The animation industry has had a solid 2013, especially thanks to Walt Disney Animation Studios’ (NYSE:DIS) latest flick, Frozen, but recent reports elucidate that despite this year’s box office boom, several animation studios are showing signs of struggle — and might not fare as well in 2014 as they did in 2013. According to Businessweek, for the first time in a decade, there is no new Pixar film slated for the new year, and both Pixar and Dreamworks Animation (NASDAQ:DWA) employees are now suffering job losses.

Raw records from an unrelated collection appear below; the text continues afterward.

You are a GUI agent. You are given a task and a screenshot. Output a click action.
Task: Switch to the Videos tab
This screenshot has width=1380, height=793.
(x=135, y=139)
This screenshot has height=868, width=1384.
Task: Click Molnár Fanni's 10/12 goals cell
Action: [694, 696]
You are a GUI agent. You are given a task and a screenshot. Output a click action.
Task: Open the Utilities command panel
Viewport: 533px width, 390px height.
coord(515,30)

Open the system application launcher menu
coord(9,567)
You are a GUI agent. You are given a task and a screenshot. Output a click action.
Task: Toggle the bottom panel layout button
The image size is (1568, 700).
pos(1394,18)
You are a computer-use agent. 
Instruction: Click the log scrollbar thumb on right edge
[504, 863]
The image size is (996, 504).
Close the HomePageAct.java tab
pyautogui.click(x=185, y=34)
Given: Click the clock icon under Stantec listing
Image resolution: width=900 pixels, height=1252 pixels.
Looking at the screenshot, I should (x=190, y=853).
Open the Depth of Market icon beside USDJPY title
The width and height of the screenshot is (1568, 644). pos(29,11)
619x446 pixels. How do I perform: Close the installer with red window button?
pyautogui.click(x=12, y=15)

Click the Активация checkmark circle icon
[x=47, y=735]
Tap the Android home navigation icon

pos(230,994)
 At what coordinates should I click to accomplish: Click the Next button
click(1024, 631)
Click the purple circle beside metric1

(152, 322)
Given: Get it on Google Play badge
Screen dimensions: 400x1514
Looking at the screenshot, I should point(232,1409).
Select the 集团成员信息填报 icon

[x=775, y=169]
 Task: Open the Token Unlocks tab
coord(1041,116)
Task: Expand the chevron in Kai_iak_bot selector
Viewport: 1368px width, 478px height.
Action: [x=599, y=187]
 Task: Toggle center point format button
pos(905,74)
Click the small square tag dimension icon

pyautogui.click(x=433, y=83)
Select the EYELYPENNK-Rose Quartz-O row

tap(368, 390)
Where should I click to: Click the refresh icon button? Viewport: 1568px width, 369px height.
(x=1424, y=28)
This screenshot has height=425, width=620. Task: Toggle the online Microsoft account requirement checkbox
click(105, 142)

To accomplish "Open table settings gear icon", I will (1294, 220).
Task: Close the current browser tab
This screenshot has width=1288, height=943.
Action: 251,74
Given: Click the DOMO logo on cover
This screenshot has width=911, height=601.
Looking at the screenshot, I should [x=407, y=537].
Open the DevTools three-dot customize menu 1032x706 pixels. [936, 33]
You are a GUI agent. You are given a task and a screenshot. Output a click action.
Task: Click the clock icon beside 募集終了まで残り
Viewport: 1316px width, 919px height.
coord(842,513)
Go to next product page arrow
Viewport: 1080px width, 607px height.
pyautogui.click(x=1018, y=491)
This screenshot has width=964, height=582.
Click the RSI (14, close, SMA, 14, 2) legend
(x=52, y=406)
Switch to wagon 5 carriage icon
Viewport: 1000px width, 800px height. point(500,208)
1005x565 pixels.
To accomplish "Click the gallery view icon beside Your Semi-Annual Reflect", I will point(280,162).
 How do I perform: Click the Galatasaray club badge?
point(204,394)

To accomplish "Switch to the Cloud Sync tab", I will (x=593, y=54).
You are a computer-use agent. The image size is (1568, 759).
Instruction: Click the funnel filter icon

Last February, Dreamworks Animation was forced to lay off 350 employees after its film Rise of the Guardians crashed and burned, and now Pixar is navigating the same woes as it delays its film, The Good Dinosaur, rescheduled from May 2014 to November 2014, which resulted in a small round of layoffs. As a whole, animation studios fared well in the second half of 2013, with Frozen, Despicable Me 2, Monsters University, and The Croods all reeling in high totals, but the films’ box office successes and Golden Globe nominations still aren’t keeping animation hotshots like Pixar and DreamWorks Animation from feeling the pinch and preparing accordingly.
Businessweek highlights that the entertainment industry is now more competitive than ever, and the old favorites cannot conserve money the way the younger companies do, so as studios like Pixar and Dreamworks forge ahead, they are forced to stay cautious about picking their battles, sticking to their brands and resisting the temptation to mirror newer companies that release films at a quicker pace, but at a lower cost and quality.
Pixar is still the biggest player in the animation field, but competitors like Universal and and Disney still affect its business, because they are able to debut films faster than Pixar does — and at a lower cost. Universal’s Despicable Me 2, for example, made $100 million more than Pixar’s Monsters University, but was made in a must shorter time span and within a lower budget ($76 million). Universal has failures of its own to navigate, but it still doesn’t have an established brand to protect like Pixar does, so the studio is willing to take more risks than Pixar is and not worry as much about its reputation.
Beck of Pixar via Businessweek explains that, ”They want to protect the brand. They have a standard there. Animators go in and pitch things, and John Lasseter asks, ‘How is this any better than a Dreamworks film? How is this something we’ve never seen before?’” Dreamworks has also been known to operate under the go big or go home strategy, but the problem with that technique is that if you go big and it goes bad, your studio especially suffers, moreso than Pixar or Disney does because they don’t go as big. This was the case with Dreamworks’s Rise of the Guardians. The film tanked, a layoff of 350 employees resulted, and the studio is still feeling the pain.
That’s exactly what Pixar is now trying to avoid, and that’s why it will push The Good Dinosaur back more than a year. The studio is simply not willing to take a gamble on quality, because if they go big and then lose big, they not only suffer a tarnished reputation, they also suffer a hurting bank account. Thus, it’s certainly a new entertainment sphere that old favorites are now navigating, and it’ll be interesting to see how companies like Pixar and Dreamworks stand up to their newest rivals.